──────── MATERIALS PROVIDED
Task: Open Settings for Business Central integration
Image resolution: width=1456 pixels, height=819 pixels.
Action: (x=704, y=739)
────────────────
──────── MATERIALS PROVIDED
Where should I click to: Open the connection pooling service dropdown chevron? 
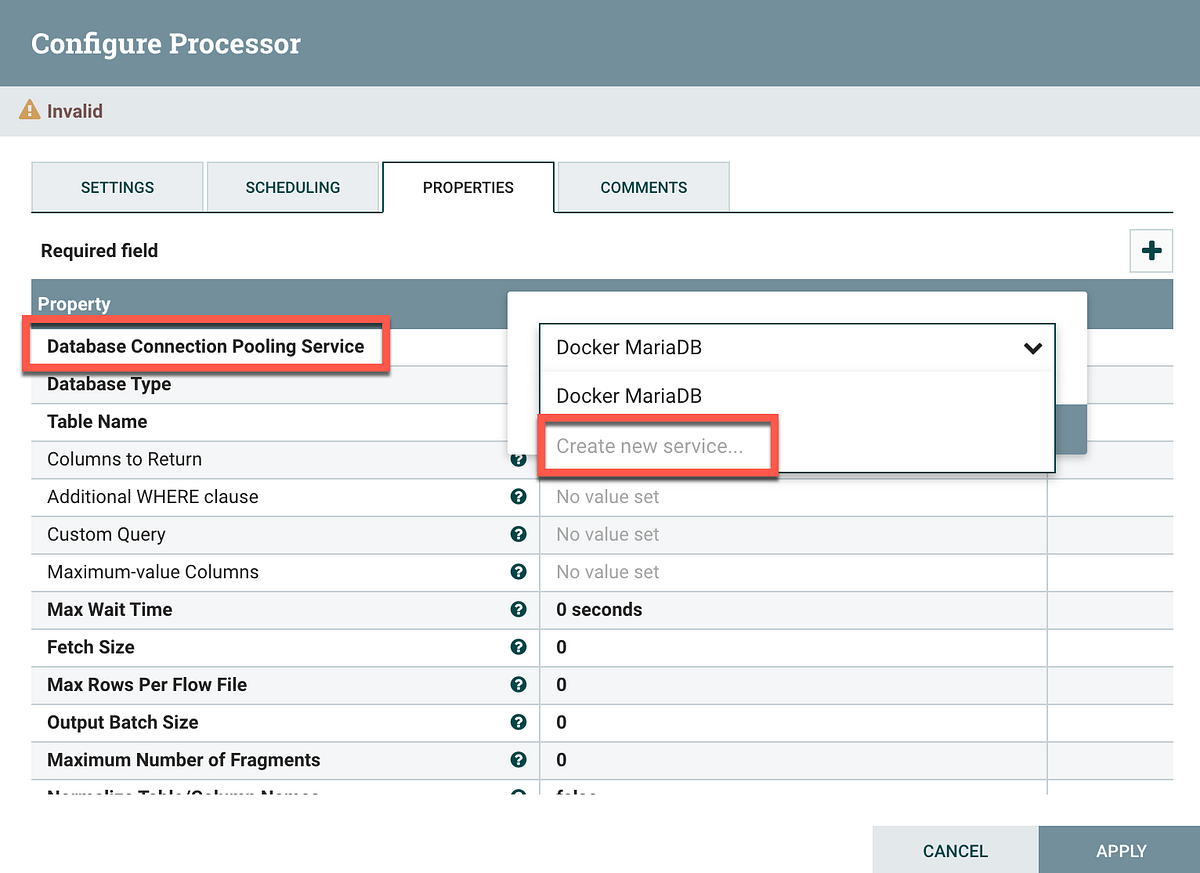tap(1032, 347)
────────────────
● THE REQUEST:
Copy the items from the line with "Where should I" up to and including the line with "tap(1032, 347)", keeping the requests, and move every coordinate in the answers by adding -150 to it. Leave the pictures out.

● FINISHED EXERCISE:
Where should I click to: Open the connection pooling service dropdown chevron? 
tap(882, 197)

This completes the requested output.